If you can't muzzle the whistleblower, try to marginalize him. That seems to be the strategy of the Obama administration, which is showing that its commitment to liberal ideology trumps its pledge to foster open government.

In June, the Competitive Enterprise Institute made waves by releasing internal e-mails from the Environmental Protection Agency. In those messages, a top administrator told a key researcher that the researcher's new report would not be released. Why? Because it does "not help the legal or policy case" for a controversial decision to treat global warming as a health hazard. In short, because researcher Alan Carlin's conclusions differed from the administration's political agenda, his research was ignored.

Mr. Carlin, who holds a doctorate in economics with an undergraduate degree in physics, examined numerous studies on global warming. His scorching message to his political bosses at EPA: "I have become increasingly concerned that EPA has itself paid too little attention to the science of global warming. EPA and others have tended to accept the findings reached by outside groups... as being correct without a careful and critical examination." That examination shows, Mr. Carlin said, that "available observable data... invalidate the hypothesis" that humans cause serious global warming.

With the administration so heavily invested in a regulatory scheme to combat supposed warming, this message was far from welcome.

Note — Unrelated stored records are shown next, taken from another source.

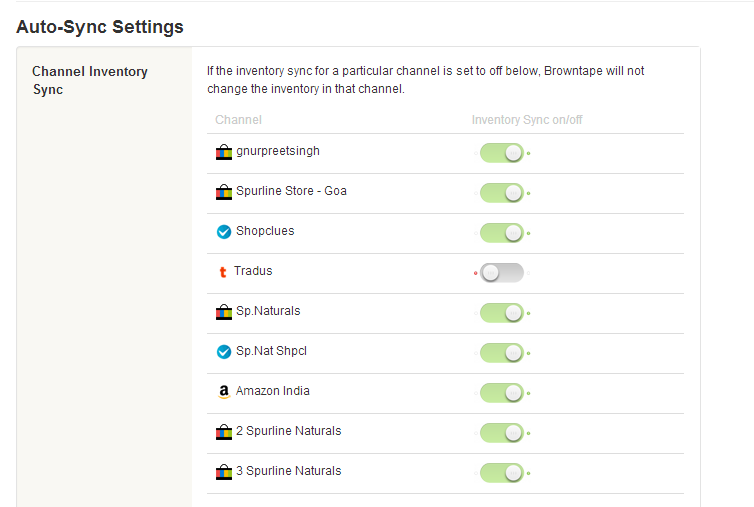This screenshot has height=507, width=754.
Task: Click the gnurpreetsingh store icon
Action: click(x=224, y=152)
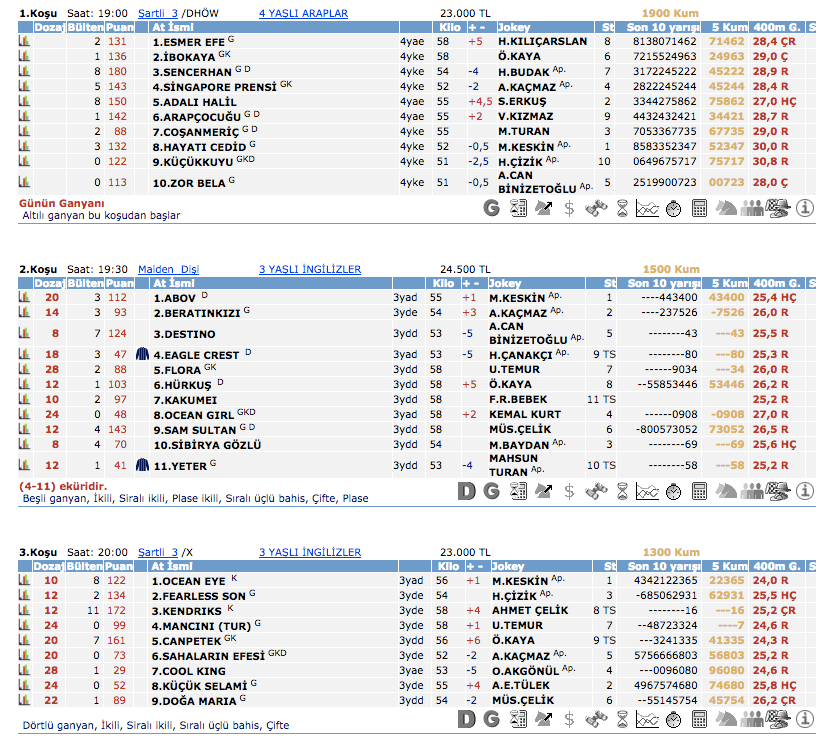828x748 pixels.
Task: Open the stopwatch icon under race 2
Action: tap(673, 491)
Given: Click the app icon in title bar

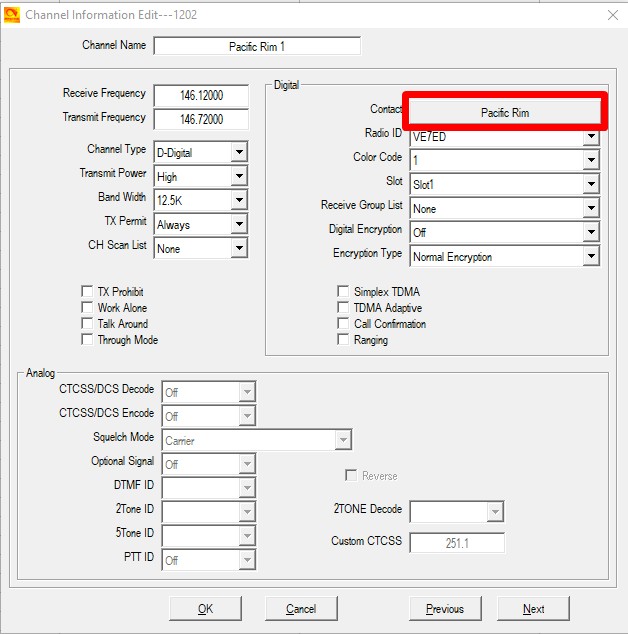Looking at the screenshot, I should pos(11,14).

Hence the effort to bury the report, an effort that was thwarted when Mr. Carlin posted the report on a personal Web site.

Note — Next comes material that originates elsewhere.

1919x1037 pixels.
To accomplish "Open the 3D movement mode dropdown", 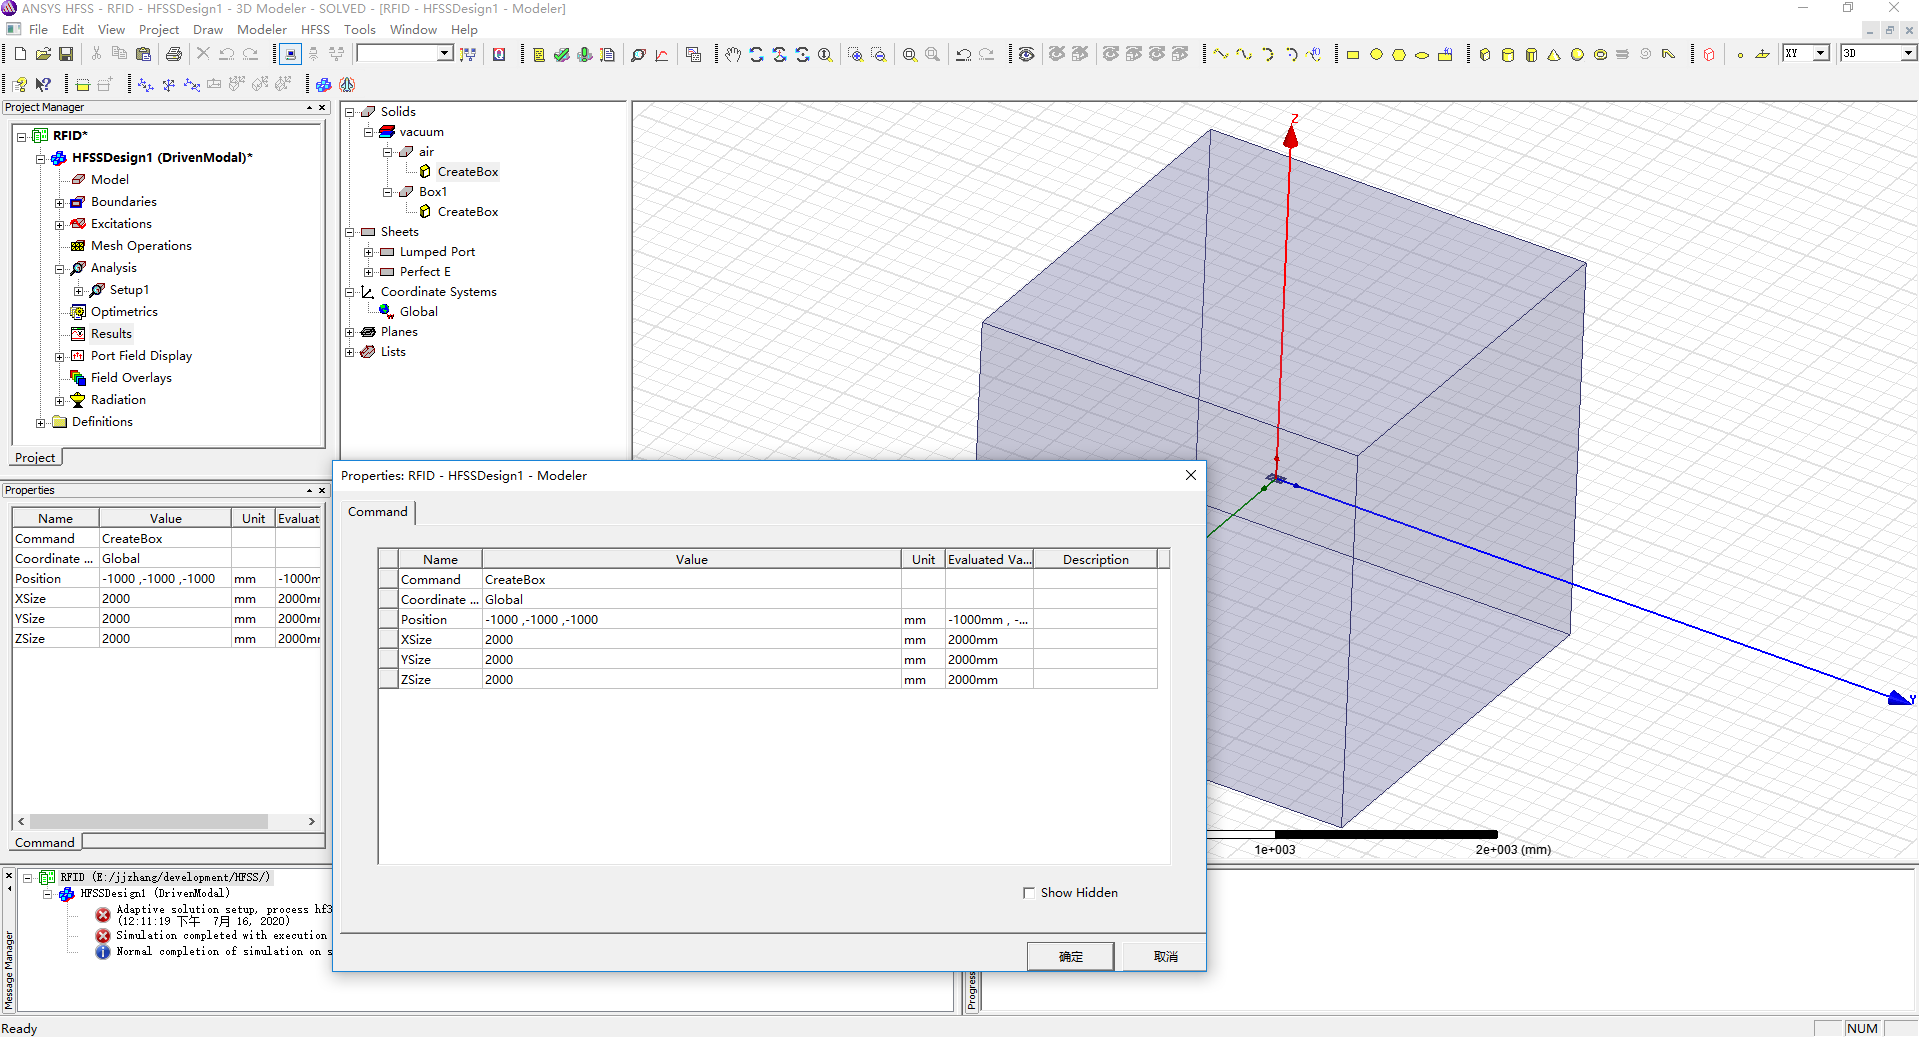I will pyautogui.click(x=1908, y=53).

The administration struck back. Mr. Carlin works for the EPA's National Center for Environmental Economics. On Friday, Inside Washington Publishers reported that "Obama EPA officials are said to be considering scrapping" the center's role in scientific analysis. Never mind the reality that doing so would undermine the entire reason for its existence, namely (citing the article) "researching environmental health issues to improve risk assessment data used in economic analyses for [new regulatory] rules."

If the office can't analyze the science in order to determine a regulation's economic effects, it won't have any basis for figuring out those effects. Hiding scientific research is not what Americans expect from a president who boasted that his administration would "restore science to its rightful place." And for a president who promised to "strengthen whistleblower laws," this attempt to marginalize a true whistleblower smacks of insincerity. Its implications for economic and environmental policy are dangerous.